AIM OF THE EXERCISE
Copy each line of the entries below that contains the string "beside".

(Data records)
○ ○ ○ ○ ○ ○ ○

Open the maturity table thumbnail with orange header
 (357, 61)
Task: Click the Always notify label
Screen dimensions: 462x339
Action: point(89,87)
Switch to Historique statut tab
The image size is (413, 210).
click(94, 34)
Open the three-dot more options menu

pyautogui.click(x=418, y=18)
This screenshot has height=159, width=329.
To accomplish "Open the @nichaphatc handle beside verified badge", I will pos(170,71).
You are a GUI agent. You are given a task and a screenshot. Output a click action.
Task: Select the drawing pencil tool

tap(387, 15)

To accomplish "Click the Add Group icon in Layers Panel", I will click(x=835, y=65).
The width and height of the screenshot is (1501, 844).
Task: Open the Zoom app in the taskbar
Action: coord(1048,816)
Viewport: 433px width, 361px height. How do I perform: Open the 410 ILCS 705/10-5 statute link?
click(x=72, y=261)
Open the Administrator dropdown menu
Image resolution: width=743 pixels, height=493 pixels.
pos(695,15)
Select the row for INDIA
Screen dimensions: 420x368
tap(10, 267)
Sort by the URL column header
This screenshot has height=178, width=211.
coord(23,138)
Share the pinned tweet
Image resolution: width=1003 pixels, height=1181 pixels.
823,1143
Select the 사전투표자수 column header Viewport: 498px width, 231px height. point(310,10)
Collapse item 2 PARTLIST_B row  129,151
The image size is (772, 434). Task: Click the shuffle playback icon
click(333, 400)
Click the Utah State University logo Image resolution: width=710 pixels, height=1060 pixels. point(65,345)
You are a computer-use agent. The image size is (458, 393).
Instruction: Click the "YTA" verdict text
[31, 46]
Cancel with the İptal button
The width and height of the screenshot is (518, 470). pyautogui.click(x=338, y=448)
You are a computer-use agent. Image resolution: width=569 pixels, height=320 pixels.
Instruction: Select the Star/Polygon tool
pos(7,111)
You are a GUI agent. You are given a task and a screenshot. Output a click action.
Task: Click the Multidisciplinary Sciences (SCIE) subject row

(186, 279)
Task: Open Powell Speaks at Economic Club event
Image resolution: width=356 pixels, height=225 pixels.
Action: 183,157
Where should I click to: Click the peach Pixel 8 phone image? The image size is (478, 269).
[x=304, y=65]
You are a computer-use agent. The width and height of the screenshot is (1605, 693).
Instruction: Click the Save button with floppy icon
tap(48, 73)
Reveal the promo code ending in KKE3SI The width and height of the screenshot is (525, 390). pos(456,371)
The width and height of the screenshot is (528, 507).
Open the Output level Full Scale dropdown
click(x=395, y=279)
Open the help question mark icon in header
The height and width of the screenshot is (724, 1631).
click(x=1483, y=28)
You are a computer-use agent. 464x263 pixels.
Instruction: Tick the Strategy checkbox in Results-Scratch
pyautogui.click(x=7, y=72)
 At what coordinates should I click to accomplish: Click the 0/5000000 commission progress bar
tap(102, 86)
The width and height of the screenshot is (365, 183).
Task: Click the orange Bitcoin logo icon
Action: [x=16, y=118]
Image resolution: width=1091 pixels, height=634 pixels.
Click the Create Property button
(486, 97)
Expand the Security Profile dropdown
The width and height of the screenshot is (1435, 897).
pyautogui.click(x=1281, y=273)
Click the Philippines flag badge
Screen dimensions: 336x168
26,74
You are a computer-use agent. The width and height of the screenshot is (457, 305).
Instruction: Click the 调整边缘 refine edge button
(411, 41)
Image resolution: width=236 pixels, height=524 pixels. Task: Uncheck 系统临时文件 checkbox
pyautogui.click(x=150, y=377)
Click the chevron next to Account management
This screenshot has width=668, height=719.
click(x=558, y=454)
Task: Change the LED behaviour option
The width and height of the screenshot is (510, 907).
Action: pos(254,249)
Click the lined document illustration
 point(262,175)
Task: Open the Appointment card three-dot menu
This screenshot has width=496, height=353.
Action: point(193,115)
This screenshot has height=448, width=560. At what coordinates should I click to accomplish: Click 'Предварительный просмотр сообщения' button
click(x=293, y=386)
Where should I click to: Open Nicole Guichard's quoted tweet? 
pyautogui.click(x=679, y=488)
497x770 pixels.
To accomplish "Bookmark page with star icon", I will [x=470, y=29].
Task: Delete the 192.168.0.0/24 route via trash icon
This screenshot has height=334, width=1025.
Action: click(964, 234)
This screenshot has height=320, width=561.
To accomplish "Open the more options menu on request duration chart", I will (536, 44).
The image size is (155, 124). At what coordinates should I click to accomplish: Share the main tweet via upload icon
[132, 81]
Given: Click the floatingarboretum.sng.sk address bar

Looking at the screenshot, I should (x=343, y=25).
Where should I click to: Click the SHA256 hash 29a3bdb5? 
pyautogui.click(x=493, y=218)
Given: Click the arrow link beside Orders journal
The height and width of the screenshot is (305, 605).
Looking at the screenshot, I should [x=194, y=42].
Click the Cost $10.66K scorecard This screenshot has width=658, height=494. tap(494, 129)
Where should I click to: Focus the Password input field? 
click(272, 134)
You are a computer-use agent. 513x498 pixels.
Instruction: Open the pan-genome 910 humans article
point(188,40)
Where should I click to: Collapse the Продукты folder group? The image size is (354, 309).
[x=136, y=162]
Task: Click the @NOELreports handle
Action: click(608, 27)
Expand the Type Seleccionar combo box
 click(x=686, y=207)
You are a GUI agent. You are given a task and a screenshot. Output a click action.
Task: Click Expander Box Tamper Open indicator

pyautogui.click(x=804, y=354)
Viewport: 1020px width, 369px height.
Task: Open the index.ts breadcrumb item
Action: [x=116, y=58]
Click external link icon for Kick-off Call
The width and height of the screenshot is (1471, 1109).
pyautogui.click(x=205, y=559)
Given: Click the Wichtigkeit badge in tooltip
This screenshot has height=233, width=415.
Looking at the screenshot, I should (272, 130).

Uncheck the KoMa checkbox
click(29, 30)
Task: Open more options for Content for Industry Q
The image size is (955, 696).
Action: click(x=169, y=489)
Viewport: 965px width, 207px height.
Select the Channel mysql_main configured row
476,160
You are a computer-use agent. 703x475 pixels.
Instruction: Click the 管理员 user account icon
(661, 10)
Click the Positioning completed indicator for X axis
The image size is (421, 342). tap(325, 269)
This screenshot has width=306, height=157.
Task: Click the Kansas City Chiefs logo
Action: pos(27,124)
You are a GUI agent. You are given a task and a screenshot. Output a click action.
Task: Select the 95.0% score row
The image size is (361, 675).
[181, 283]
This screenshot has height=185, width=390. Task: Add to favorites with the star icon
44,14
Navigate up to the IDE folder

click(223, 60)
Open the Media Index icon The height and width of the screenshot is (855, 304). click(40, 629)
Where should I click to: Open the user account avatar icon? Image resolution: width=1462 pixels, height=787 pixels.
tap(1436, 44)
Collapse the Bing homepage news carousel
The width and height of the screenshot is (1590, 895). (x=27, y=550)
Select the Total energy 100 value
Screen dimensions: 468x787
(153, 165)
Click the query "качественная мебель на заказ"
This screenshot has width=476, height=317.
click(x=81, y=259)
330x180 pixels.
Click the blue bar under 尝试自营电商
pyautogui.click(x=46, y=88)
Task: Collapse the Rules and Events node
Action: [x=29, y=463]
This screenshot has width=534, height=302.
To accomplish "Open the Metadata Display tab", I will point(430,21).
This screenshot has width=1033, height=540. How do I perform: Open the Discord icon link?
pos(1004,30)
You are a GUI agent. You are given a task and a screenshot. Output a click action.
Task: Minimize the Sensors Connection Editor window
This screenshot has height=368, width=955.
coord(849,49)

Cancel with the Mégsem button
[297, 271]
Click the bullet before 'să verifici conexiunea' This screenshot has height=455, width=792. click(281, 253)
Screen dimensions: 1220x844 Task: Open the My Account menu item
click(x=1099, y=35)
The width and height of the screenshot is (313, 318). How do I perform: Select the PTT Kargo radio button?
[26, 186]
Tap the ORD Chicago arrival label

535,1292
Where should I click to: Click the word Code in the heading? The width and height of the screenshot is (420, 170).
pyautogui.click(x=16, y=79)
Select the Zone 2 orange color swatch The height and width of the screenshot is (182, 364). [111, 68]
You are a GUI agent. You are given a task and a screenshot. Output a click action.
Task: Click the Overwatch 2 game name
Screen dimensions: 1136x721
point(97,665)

○ ○ ○ ○ ○ ○ ○

OUTPUT OF THE TASK
To accomplish "Open the @nichaphatc handle beside verified badge", I will pos(170,71).
Given: Click the arrow link beside Orders journal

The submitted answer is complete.